Face à l’avancée de Saladin, Guy rassemble l’armée franque pour tenter de briser le siège de Tibériade. Ignorant les conseils de prudence, il engage son ost dans une marche épuisante à travers les collines de Galilée. Assoiffés et à bout de force, l’armée croisée est prise au piège par Saladin, puis anéantie.



La bataille de Hattin.

Cette défaite retentissante entraîne la perte de Jérusalem et de la majeure partie du royaume. Guy lui-même est capturé par Saladin, qui, dans un geste de clémence inhabituel, lui épargne la vie. Libéré en 1188, il retrouve sa femme Sibylle à Tripoli, mais le royaume est en ruines. Son autorité est contestée, notamment par Conrad de Montferrat, qui se pose en rival légitime.

Le siège d’Acre et l’ombre de la troisième croisade

Tentant de reconquérir son trône, Guy assiège Saint-Jean-d’Acre en 1189. Pendant deux ans, la ville est le théâtre d’un conflit acharné entre les croisés et les forces de Saladin. L’arrivée des armées de la troisième croisade, menées par Richard Cœur de Lion et Philippe Auguste, renforce les troupes chrétiennes.

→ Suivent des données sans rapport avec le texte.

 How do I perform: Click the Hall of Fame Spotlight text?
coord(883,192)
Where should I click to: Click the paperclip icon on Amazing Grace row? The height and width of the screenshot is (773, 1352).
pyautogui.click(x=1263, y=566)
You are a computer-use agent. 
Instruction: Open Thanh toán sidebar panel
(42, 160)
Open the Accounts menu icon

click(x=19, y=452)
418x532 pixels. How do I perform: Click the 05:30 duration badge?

Acre finit par tomber en 1191, mais les tensions entre Guy et Conrad s’intensifient. Soutenu par Richard, Guy est confirmé roi, mais Conrad, marié à Isabelle, sœur de Sibylle, revendique également la couronne.

La rivalité culmine en 1192, lorsque Conrad est reconnu roi par une assemblée de barons, peu avant d’être assassiné. À ce moment, Guy, veuf depuis la mort de Sibylle, est contraint d’abandonner ses prétentions sous la pression des barons. En guise de compensation, Richard lui offre Chypre, récemment conquise.



Les restes des Etats Latins après Hattin et la troisième croisade.

Le bâtisseur de Chypre

Exilé de Jérusalem, Guy s’installe à Chypre en 1192. L’île, ancien territoire byzantin, est une terre d’opportunités, mais aussi de défis. Guy y implante une administration et redistribue des terres aux croisés dépossédés de leurs fiefs en Palestine. Bien qu’il ait jeté les bases d’un royaume prospère, sa gestion des ressources est critiquée pour son manque de prévoyance.

Guy meurt en avril 1194, laissant Chypre à son frère Aimery, qui en fera un royaume durable. La dynastie des Lusignan régnera sur l’île pendant trois siècles, assurant la postérité de Guy malgré ses échecs passés.

Un personnage controversé

Guy de Lusignan reste une figure divisée entre l’échec et la résilience. Souvent critiqué pour son incapacité à gouverner et pour ses erreurs stratégiques aux conséquences désastreuses, il est aussi un homme qui a su s’adapter aux circonstances et rebondir après des désastres. Si sa carrière est marquée par la perte de Jérusalem, il a néanmoins transformé son exil en Chypre en un succès durable, ouvrant un nouveau chapitre pour les Lusignan.